Posted by: Tainted Bill at October 17, 2008 11:02 AM

Yeah, THS. I still get nervous around needles based on those days. I never got so sick as when we regularly got pumped up with vaccines back then.

Posted by: Skyler at October 17, 2008 11:43 AM

Sis, there was already so much beer in your veins that whatever bugs the researchers came up with didn't have a chance.

Posted by: Mr. Bingley at October 17, 2008 12:00 PM

Spider, your daughter might not be a slut, but she might marry someone who was, or who had been with someone who was. HPV is an insidious disease with permanent consequences. If I had daughters, I would seriously consider getting them vaccinated. (And Bill and I are agreeing! Black is white! Up is down! Dogs and cats living together!)

I can't get a flu shot because I've had horrible reactions to them, but I always get them for the boys, mainly because my FIL has compromised lung capacity, and getting the flu for him would probably be fatal.

Posted by: Lisa at October 17, 2008 12:09 PM

Lisa, it's not the governor's role to label my daughter a slut and to assess her liability for this type of disease. It is not spread through public behavior, there is no public interest involved at all*.

I might decide that the risk is sufficient to have her protected by such a vaccine, but that is the decision of me and my wife, not a governor.

* -Unless we continue on the road towards more complete socialism, in which case every private action becomes a public matter. But that's not going to happen unless we elect a man to office that endorses socialism and wants to require every citizen to donate their time to society and redistribute wealth . . . oh, wait. Never mind.

Posted by: Skyler at October 17, 2008 12:28 PM

I agree that it shouldn't be a mandatory vaccine (not that ANY of them are mandatory anyway, you can always opt out). That's not the argument I was trying to make.

Posted by: Lisa at October 17, 2008 12:38 PM

How are you defining "public behavior"? The unfortunate fact is that teenage boys may/most probably will canoodle much more than girls, as Lisa points out.

Posted by: Mr. Bingley at October 17, 2008 01:39 PM

Canoodling is decidedly a private endeavor. It involves no public funding, nor is it typically done in the streets.


Posted by: Skyler at October 17, 2008 03:03 PM

Yeah, I always hated getting those mandatory vaccinations in the military, especially the ones where they wouldn't tell you what it was for. Thank God I was able to avoid the anthrax series.

--*--

## ACTIONS TO TAKE:
- A) In the vaccine comment thread, which vaccine series was the commenter who hated the military's mandatory vaccinations glad to avoid?
- B) Resume the vaccine comment thread after its last sentence.

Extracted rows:
--*--

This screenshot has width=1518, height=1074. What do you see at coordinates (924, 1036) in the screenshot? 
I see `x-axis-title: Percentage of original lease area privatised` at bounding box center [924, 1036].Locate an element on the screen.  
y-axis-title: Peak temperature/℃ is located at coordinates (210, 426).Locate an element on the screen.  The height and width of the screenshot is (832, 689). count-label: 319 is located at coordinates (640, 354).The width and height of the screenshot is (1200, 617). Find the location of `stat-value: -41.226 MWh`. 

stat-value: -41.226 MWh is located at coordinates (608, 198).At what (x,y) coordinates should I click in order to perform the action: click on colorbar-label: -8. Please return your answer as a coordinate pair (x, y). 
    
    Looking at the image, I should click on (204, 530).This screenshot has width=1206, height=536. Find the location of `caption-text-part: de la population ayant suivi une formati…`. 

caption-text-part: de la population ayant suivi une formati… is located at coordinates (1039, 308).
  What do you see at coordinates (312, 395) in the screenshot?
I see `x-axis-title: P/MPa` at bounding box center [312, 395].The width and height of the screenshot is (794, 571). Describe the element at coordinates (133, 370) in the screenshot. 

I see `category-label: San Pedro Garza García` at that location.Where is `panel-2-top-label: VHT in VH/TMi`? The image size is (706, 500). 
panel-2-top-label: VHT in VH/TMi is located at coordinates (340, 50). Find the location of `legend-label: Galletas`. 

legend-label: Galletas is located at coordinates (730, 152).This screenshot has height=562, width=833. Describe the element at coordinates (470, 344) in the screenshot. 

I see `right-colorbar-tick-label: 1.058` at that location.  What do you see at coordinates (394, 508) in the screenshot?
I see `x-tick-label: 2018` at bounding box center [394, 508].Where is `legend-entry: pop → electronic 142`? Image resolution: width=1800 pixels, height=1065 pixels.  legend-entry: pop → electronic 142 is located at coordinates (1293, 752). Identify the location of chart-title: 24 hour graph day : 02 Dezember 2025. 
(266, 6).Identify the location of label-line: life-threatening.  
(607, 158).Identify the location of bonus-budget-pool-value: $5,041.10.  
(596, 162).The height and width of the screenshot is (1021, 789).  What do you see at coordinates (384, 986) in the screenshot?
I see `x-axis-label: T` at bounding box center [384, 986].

--*--

## ANSWERS TO THE PROBLEMS:
- A) The anthrax series.

- B)
Mandatory vaccinations for non-routine childhood diseases strikes me as a cash cow for the pharmaceutical companies. And I do not consider flu to be a "routine childhood disease", given that every year produces a new strain, and hence a new vaccine.

Posted by: The_Real_JeffS at October 17, 2008 03:38 PM

There's a million different flu viruses.This is
insane.The establishment(a word from the sixties)
is out of control.It's all over,except the shouting.
The wackos have won.The only answer is to make a
law if you work for a city(government,fire or police)you must live in that city and can fired by
committee elected on a local level of one thousand voters.Otherwise the government is an occupation
force ,like the Nazi's in Vichy France.Most cops live in the suburbs and come to work to shoot
city dwellers and go home to the suburbs.These
people probably send their kids charter or Rabbical schools.

Posted by: greg newson at October 17, 2008 11:40 PM

Thanks for posting this. The rally was organized by the New Jersey Coalition for Vaccination Choice, by the way. You can visit their website to learn about their efforts to get a conscientious belief exemption to mandatory vaccination in New Jersey. http://njvaccinationchoice.org

Posted by: Lisa at October 18, 2008 01:05 AM

Presumably, creating a larger set of immune children would help to reduce flu contagion and deaths overall, probably also to the elderly (shouldn't we make them get one, too?)

Also, I'm pretty sure that the flu shot can't give you the flu.

Even then, I think it's a pretty stupid idea.

Posted by: Nobrainer at October 18, 2008 08:18 AM

The flu shot often gives you a very mild version of the flu, that's how it works.